**Problem statement**
Pick up the text below on producing a book with R and Sweave right after its final sentence, and keep writing it.

**Text**
Think faster than “How to write a book in 28 days”. With the freely available R language you can create a book in less than 28 seconds. Unfortunately, you still have to write the text and do the programming. What you can do is integrate the R code and text into the same files, then generate the figures and latex text together. This adds a lot of flexibility and organization for highly technical productions, and avoids the hassle of cross referencing.
In my book, “Niche Modeling” which finally been sent to the publishers I incorporated many tables of and figures results on circularity and reconstructions published here over the last 6 months, almost all generated on the fly from R data structures Sweave and xtable. A push of a button runs all the R scripts for generating plots, tables, and outputting latex.
There were some technical issues and last minute formatting glitches though that I want to document here for posterity.
Organizing
The starting point for organizing a multipart book was this short note — LaTeX Files for a Book or Thesis. However, I put all the 12 chapters in subdirectories, and included the chapters from a master.tex file in the parent directory. I also used a single chapter.tex file, so I could work on one chapter at a time easily.
Sweave
Sweave is an R package that allows ‘literate programming’ or integrating code and documentation. For example the code blocks are included in the latex like below. Then the figure is referred to in the text as Figure ref~{fig1}. On running sweave, the figure is generated as a postscript file, and the appropriate latex for inserting and referencing it in the document added. This save a lot of annoying cross-referencing.

**Records supplied**

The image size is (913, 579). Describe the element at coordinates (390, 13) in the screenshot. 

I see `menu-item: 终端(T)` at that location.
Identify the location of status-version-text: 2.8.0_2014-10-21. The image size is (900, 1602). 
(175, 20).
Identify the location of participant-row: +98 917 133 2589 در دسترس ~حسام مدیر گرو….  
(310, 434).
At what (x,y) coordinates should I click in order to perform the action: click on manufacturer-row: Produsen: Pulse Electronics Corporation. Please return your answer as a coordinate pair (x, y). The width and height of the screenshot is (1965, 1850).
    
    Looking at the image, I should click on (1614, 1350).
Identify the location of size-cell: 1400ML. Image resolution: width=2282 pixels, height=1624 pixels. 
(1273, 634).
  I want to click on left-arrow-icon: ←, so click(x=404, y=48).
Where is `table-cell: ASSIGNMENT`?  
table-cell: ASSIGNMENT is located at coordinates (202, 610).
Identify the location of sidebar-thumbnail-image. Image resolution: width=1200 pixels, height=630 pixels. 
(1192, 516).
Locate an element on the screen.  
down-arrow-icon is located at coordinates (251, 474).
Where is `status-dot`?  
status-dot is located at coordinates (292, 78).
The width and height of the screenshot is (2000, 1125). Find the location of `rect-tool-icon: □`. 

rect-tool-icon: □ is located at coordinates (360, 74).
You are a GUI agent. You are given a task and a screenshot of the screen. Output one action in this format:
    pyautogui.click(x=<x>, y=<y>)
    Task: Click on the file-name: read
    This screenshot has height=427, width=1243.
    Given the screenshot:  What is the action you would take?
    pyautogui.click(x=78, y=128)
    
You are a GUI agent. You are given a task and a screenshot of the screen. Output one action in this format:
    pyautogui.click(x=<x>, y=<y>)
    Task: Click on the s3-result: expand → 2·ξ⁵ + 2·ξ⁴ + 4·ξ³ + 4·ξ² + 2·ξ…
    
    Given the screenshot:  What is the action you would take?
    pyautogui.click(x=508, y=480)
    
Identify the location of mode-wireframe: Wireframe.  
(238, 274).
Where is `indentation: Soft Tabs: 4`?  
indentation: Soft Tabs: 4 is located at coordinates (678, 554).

**Response below**
begin{figure}
< >=
... R code ...
@
caption{This is a figure}
label{fig1}
end{figure}
I also needed to include an option to write figures to another directory
to keep them from cluttering up the chapter directories.
SweaveOpts{prefix.string=../figs/chap12}
Sweave is run with the command Sweave(“script.R”).
Here is where the problems started. The publisher required all fonts
embedded in the pdf file. This includes the figures. The default font in R figures is Helvetica which is not available for embedding by the latex compiler. I had to use ps.options(family=”NimbusSan”) to specify another font.
Embed fonts with ghostscript
Normally I used iTexMac for compiling latex files. For final preparation I also had to compile then ensure all the fonts were embedded with the following ghostscript command.
pdflatex master
gs -dNOPAUSE -dBATCH -sDEVICE=pdfwrite -sOutputFile=master2.pdf master.pdf
To check the fonts are embedded, open the file in acrobat and look at “document properties” under “fonts”. All the fonts should say “Embedded Subsetted”. After doing this there was still a single font not embedded called R1002 or R1004 depending on how I compiled it and I could not find any information about it. The publishers technical person found it was due to a single apostrophe in a code listing! Something to watch out for.
The publishers also required that I use their style file. This style used the latex directive tabletitle{} instead of caption{} for table captions. As I was using the R package xtable to generate tables I couldn’t change them. xtable is really useful, producing nicely formated latex for R data structures like dataframes, model output, time series. But I had to change the xtable code where it writes caption{ to tabletitle{ and also set it to write them on top of the table block by default, not below.
Another issue was the code listing in R would exceed the page with. I found that by reducing the width of the console window would also shorten the breaks in output strings written to latex files.
That is about it for the moment. I wish I had another 3 months to fiddle with the figures and explain things more. But I have to get it in or it won’t be published this year.